Source code in psymple/simulate/solvers/solver.py

def __init__(self, simulation: Simulation, t_end: int):
    """
    Instantiate a solver.

    Args:
        simulation: an instance of `Simulation` to solve.
        t_end: positive integer at which to stop the simulation.
    """
    if t_end <= 0 or not isinstance(t_end, int):
        raise ValueError(
            "Simulation time must terminate at a positive integer, "
            f"not '{t_end}'."
        )
    self.t_end = t_end
    self.simulation = simulation

ContinuousIntegrator(simulation, t_end)

Bases: Solver

An interface to scipy.integrate.solve_ivp. The input from the simulation object is manipulated into a form acceptable by the scipy solver and run.

Using another solver

The attribute _callable created on instantiation is a function with signature (t,y) which is a form accepted by, or easily coerced into, many other python-implemented ODE solvers.

PARAMETER	DESCRIPTION
simulation	an instance of Simulation to solve. TYPE: Simulation
t_end	positive integer at which to stop the simulation. TYPE: int

Source code in psymple/simulate/solvers/scipy_integrator.py

def __init__(self, simulation: Simulation, t_end: int):
    """
    Create a `ContinuousIntegrator` instance.

    Args:
        simulation: an instance of `Simulation` to solve.
        t_end: positive integer at which to stop the simulation.
    """
    super().__init__(simulation, t_end)
    self.simulation._compute_substitutions()
    self._callable = self._wrap_for_solve_ivp()

run()

Run the solver according to its parameters.

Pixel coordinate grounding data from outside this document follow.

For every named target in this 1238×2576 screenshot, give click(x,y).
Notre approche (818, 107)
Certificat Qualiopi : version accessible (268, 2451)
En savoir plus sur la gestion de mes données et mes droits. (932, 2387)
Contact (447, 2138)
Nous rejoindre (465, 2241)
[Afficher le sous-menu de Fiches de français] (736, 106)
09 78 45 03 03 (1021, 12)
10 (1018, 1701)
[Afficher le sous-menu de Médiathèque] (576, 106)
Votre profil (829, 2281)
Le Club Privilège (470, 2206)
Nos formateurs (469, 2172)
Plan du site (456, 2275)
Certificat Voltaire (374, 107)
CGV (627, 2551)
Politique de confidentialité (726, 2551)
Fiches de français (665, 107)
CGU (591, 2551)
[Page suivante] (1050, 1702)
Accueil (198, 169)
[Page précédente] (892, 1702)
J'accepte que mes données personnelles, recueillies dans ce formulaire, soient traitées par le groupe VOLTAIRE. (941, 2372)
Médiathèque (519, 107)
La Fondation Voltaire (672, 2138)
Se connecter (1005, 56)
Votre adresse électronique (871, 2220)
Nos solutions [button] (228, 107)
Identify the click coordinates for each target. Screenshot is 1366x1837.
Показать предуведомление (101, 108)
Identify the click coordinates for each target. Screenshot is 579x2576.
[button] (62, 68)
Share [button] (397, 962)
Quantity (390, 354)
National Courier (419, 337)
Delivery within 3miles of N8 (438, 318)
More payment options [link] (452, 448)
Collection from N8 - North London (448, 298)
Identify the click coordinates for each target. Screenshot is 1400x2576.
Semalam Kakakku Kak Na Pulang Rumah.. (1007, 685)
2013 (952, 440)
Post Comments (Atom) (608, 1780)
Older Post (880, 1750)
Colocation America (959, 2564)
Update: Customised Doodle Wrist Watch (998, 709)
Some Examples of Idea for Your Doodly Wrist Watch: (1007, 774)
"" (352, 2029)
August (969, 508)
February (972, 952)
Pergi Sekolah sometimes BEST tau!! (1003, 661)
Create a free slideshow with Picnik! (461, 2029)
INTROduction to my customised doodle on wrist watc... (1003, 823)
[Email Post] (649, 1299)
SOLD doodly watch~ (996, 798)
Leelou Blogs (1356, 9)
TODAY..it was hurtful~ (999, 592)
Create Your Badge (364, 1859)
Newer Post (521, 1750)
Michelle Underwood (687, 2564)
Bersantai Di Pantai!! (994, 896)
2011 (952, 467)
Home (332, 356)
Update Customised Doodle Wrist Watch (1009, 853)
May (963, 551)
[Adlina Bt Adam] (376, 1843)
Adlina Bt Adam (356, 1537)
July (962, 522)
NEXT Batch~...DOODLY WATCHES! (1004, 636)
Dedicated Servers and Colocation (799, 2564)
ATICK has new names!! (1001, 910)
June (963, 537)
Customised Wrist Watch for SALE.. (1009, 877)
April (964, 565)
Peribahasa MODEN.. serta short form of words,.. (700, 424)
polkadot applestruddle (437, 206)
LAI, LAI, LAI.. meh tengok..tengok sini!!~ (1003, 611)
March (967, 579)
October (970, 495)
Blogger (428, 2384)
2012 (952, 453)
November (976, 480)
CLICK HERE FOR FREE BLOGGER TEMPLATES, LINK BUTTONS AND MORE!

Source code in psymple/simulate/solvers/scipy_integrator.py

def run(self):
    """
    Run the solver according to its parameters.
    """
    # Initial values are defined as the most recent value in the time series
    initial_values = [v.time_series[-1] for v in self.simulation.variables.values()]
    res = solve_ivp(
        self._callable, [0, self.t_end], initial_values, dense_output=True
    )
    # Assign the interpolating solution object to the simulation
    self.simulation.solution = res.sol
    # Update time and variable time series with simulation result
    time_series = arange(0, self.t_end, 0.1)
    self.simulation.time.time_series = time_series
    for i, v in enumerate(self.simulation.variables.values()):
        v.time_series = res.sol(time_series)[i]

DiscreteIntegrator(simulation, t_end, n_steps)

Bases: Solver

A forward Euler method integrator.

Warning

This is a very rudimentary solver, and performs no accuracy checks or optimisation. It is primarily intended for prototyping or unit testing certain features since its behaviour is fully controlled.

PARAMETER	DESCRIPTION
simulation	an instance of Simulation to solve. TYPE: Simulation
t_end	positive integer at which to stop the simulation. TYPE: int
n_steps	the number of substeps to compute per time unit. TYPE: int

Source code in psymple/simulate/solvers/discrete_integrator.py

def __init__(self, simulation: Simulation, t_end: int, n_steps: int):
    """
    Create a `DiscreteIntegrator` instance.

    Args:
        simulation: an instance of `Simulation` to solve.
        t_end: positive integer at which to stop the simulation.
        n_steps: the number of substeps to compute per time unit.
    """
    super().__init__(simulation, t_end)
    self.n_steps = n_steps

run()

Run the solver according to its parameters.

Source code in psymple/simulate/solvers/discrete_integrator.py

def run(self):
    """
    Run the solver according to its parameters.
    """
    for i in range(self.t_end):
        self._advance_time_unit(self.n_steps)